イスラム教を信仰し、自らの意思でヒジャブを被っているそうです。
2024年1月12日付の朝日新聞3面に彼女の記事が掲載されています。
その記事にある彼女の体験を抜粋すると
「就労の際して、お客様の目があるのでヒジャブを外してと言われた。」
「イスラム教への偏ったイメージを払拭したい。しかし訴えても手応えがない。日本は共感力や想像力がいまいち。」
といったものになります。
筆者はこの女性を、この記事で初めて知りました。
もっと深く知るには他のインタビューや、彼女の発信を読むないし視聴する必要がありましょうが、それは別の記事を書く機会があったらにします。
朝日新聞の記事を読んだ限りで、私は猛烈な違和感を覚えました。
就労に際してヒジャブを外すことを求められることは、日本においては極めて自然である。
このことに対するしてアウファさん自身が共感力や想像力を見落とされていないでしょうか?
逆のケースを想像して欲しいのですが、イスラム教を信仰していない女性が中東において
「アメリカ人とか、フランス人とか、韓国人とか。そういう人たちと同じような服装で就労したい。」
と主張したらどうでしょうか?
雇用主は頭を抱えるのではないでしょうか。
また、筆者が中東で食品会社を経営するとしたら、アルコールや豚肉の取り扱いは控えることでしょう。

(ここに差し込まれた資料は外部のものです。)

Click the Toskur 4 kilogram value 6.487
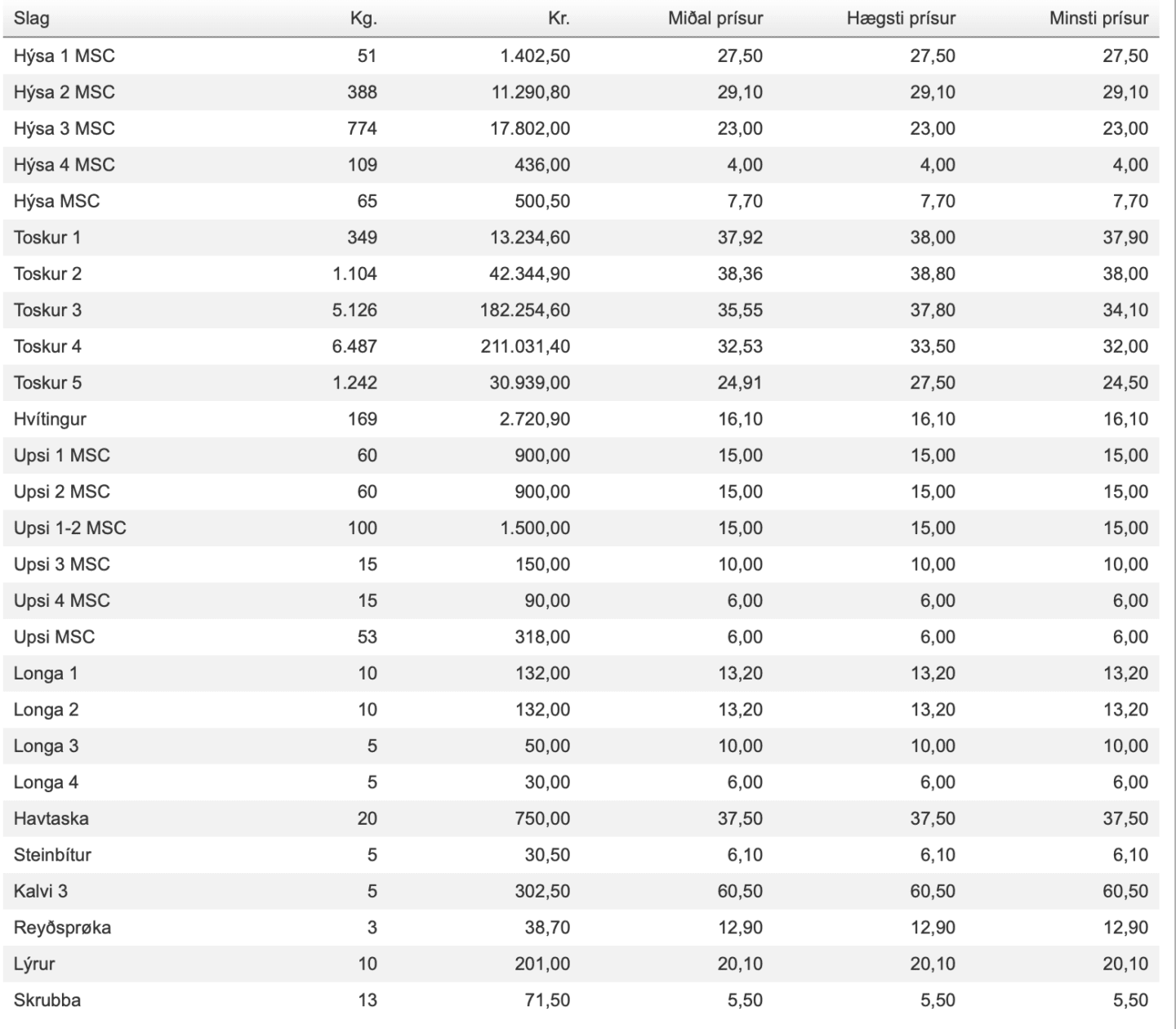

イスラム圏であっても、滞在している外国人向けに限定してアルコールを販売している国はあります。
それでも私が控えることをイメージするのは、決してハラーム(*イスラム教の教義で禁止されるもの)を気にしてではありません。
中東であっても、私は自宅で洋酒漬けのお菓子を食べるでしょうし、ワンタンのスープを食すことでしょう。
私が気にしているのは、現地のコモンセンスです。
アルコールや豚肉を大っぴらに扱っていると社会的信用が築きにくいと思われるからです。
ここで紹介したいエピソードがあります。
情報の原典を載せられなくて申し訳ないのですが、以下のような記事を読んだことを記憶しています。
イギリスにおいて。
スーパーマーケットで働くムスリムが
「イスラムで禁じられているアルコールに触りたくない。なので、お酒コーナーの担当を免除してもらった。」
と、イマーム(*指導者を意味するアラビア語)に話したところ、イマームは
「スーパーの配慮は親切だが、プロならいかなる商品でも対応しないと。」
と言ったそうです。
また男子医学生が
「講義や研修において、妻となる女性以外の裸を見ることになりそうです。」
と懸念を申すと
「そもそも、医者に向いていないのではないか。」
と返されたそうです。
イマームたちが申していることは、教義よりもコモンセンスを優先すべきだと言うことです。
社会に溶け込むための素晴らしい考えであり、イスラムの教えの縦糸に、イギリス社会のコモンセンスの横糸が見事に融合した対応だと思います。
さて、アウファさんの話に戻ります。
日本において、顔をスカーフ等で覆う人や文化は見られるのでしょうか?
強いて言えば忍者でしょうか。
いずれにせよ、極めて少数であります。
そのような中において、いかなる宗教的理由であろうとも、顔を覆う人物はインパクトを与えます。
顧客相手に、いちいち説明する苦労を与えたがる経営者がいるのでしょうか?
そうなるとヒジャブを外すことを求めることは極めて自然な流れであり、このことに対するアウファさんの共感力や想像力はどうなのでしょうか。
このことが疑問で仕方ありません。
日本でなじみの薄いイスラム教を伝えることは、アウファさんには好適だと思います。
しかしながら、アウファさんはコモンセンスを見落としていないでしょうか。